Work to be completed: Your answer should be only the lines below from the one with "Where should I click to: Click the Locations" to the one with "Viewport: 868px width, 470px height.", repeated exactly, ends included.

Provided data:

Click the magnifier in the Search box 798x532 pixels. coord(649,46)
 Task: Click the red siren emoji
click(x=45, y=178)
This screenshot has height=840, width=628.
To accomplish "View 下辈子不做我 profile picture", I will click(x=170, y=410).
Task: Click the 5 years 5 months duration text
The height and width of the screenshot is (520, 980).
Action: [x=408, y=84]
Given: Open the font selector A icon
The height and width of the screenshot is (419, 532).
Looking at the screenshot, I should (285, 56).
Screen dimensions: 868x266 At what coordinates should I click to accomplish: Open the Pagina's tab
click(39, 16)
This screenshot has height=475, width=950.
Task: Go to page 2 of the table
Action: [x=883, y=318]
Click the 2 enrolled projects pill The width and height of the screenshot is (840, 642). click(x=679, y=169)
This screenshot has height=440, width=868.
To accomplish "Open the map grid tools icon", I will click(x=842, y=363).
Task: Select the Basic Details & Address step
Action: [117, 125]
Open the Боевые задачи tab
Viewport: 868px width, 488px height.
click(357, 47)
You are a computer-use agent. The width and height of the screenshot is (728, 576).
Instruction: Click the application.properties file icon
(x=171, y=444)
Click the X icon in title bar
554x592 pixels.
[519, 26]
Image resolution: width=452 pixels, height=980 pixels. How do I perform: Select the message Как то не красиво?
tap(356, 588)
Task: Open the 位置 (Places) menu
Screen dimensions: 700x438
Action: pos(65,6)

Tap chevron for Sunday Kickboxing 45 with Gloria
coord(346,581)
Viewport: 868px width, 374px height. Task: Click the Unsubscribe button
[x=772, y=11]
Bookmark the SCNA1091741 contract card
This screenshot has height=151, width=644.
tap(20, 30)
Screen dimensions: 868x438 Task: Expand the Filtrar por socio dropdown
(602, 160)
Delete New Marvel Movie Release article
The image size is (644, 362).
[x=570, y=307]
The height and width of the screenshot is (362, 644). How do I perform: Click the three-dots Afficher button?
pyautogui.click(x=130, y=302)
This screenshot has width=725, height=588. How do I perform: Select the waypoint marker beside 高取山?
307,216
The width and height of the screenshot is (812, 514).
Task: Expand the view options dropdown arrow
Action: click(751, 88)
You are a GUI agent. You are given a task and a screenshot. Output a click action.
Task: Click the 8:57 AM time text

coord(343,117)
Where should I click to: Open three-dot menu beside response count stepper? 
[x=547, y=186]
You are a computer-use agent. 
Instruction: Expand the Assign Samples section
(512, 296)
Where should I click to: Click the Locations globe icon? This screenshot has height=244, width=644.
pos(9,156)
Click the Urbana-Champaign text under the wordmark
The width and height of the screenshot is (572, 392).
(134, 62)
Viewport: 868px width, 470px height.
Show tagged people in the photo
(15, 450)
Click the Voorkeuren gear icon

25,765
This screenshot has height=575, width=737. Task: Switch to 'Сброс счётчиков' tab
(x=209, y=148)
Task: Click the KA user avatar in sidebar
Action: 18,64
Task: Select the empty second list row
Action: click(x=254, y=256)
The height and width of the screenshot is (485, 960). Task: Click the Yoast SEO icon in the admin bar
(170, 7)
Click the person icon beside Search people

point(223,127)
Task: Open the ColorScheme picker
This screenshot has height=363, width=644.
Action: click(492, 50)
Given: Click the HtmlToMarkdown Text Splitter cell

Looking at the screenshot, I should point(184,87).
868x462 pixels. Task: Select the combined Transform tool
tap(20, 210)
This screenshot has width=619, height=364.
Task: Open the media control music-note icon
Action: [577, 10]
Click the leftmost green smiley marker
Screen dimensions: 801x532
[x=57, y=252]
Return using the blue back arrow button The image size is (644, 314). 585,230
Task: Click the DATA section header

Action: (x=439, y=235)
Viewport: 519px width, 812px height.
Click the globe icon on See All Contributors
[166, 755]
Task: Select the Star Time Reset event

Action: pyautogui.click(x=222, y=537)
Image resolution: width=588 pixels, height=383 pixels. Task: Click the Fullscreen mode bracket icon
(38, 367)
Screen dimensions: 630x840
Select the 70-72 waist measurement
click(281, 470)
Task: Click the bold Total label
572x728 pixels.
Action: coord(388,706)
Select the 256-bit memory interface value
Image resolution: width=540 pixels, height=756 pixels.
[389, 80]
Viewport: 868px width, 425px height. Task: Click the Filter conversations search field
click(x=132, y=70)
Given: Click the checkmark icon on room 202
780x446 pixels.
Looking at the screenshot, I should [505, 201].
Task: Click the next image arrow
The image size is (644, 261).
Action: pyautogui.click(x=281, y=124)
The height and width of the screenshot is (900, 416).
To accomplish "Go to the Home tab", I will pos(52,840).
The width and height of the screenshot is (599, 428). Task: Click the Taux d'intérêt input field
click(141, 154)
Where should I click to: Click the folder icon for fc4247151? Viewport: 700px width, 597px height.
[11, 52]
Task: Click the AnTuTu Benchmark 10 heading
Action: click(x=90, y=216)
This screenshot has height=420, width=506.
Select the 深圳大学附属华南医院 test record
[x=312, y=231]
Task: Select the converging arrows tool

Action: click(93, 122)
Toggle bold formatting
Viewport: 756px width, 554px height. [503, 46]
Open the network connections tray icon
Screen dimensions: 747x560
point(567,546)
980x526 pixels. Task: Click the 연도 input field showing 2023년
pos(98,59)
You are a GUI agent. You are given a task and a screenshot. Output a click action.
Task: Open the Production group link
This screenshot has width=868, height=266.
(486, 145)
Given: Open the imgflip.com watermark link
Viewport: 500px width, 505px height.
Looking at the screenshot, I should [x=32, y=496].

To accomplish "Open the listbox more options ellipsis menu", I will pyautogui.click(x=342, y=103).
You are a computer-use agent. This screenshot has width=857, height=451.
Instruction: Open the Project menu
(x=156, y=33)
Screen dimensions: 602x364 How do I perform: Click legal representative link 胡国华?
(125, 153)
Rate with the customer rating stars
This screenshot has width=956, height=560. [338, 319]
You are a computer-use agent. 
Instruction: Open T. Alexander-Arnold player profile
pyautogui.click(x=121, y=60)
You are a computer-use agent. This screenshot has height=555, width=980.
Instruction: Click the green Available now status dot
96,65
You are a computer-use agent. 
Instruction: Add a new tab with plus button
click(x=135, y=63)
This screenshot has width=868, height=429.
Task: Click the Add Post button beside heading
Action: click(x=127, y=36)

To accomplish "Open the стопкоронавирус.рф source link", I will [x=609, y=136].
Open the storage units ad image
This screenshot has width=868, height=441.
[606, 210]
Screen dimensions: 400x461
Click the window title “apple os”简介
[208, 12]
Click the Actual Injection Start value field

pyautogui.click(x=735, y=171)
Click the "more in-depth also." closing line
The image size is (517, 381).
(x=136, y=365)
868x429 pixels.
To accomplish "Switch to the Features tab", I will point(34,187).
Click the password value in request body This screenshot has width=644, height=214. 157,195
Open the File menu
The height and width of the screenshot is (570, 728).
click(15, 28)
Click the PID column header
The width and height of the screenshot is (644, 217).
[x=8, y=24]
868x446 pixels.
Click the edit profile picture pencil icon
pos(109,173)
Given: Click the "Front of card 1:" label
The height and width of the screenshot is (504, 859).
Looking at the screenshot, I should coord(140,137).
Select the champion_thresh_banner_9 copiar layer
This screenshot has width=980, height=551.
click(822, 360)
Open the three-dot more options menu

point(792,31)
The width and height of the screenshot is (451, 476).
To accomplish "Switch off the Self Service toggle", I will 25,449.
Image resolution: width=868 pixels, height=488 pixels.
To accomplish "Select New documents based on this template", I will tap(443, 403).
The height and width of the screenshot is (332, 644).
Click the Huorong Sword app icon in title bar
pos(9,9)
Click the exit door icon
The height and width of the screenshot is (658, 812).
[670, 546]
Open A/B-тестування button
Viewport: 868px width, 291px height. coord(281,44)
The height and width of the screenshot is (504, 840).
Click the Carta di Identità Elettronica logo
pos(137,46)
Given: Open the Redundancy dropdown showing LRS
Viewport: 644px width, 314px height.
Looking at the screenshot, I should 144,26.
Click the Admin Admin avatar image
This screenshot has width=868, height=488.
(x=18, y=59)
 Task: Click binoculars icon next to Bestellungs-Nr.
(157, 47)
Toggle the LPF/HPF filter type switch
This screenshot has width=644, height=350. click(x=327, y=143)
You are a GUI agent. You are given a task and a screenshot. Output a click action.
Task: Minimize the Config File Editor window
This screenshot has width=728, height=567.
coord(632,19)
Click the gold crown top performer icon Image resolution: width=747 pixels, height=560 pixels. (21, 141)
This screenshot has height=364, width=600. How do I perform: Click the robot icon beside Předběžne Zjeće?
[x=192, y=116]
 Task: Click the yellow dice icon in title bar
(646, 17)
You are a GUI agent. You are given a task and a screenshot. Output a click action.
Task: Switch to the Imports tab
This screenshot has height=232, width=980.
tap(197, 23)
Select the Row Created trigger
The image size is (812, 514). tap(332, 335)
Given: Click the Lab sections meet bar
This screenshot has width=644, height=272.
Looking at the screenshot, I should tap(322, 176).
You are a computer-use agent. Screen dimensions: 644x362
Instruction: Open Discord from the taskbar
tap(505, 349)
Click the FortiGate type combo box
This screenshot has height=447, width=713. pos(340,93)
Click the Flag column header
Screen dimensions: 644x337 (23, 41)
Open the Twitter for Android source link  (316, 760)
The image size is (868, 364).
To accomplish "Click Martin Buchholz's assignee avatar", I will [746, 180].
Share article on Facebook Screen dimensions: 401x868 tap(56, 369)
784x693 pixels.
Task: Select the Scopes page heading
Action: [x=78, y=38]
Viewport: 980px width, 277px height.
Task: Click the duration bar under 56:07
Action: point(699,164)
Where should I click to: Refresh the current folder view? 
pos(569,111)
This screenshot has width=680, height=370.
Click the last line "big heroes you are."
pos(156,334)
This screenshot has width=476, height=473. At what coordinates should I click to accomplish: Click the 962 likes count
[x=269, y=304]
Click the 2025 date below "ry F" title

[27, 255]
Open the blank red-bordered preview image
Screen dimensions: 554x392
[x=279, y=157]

Task answer:
Where should I click to: Click the Locations globe icon? This screenshot has height=244, width=644.
pos(9,156)
Click the Urbana-Champaign text under the wordmark
The width and height of the screenshot is (572, 392).
(134, 62)
Viewport: 868px width, 470px height.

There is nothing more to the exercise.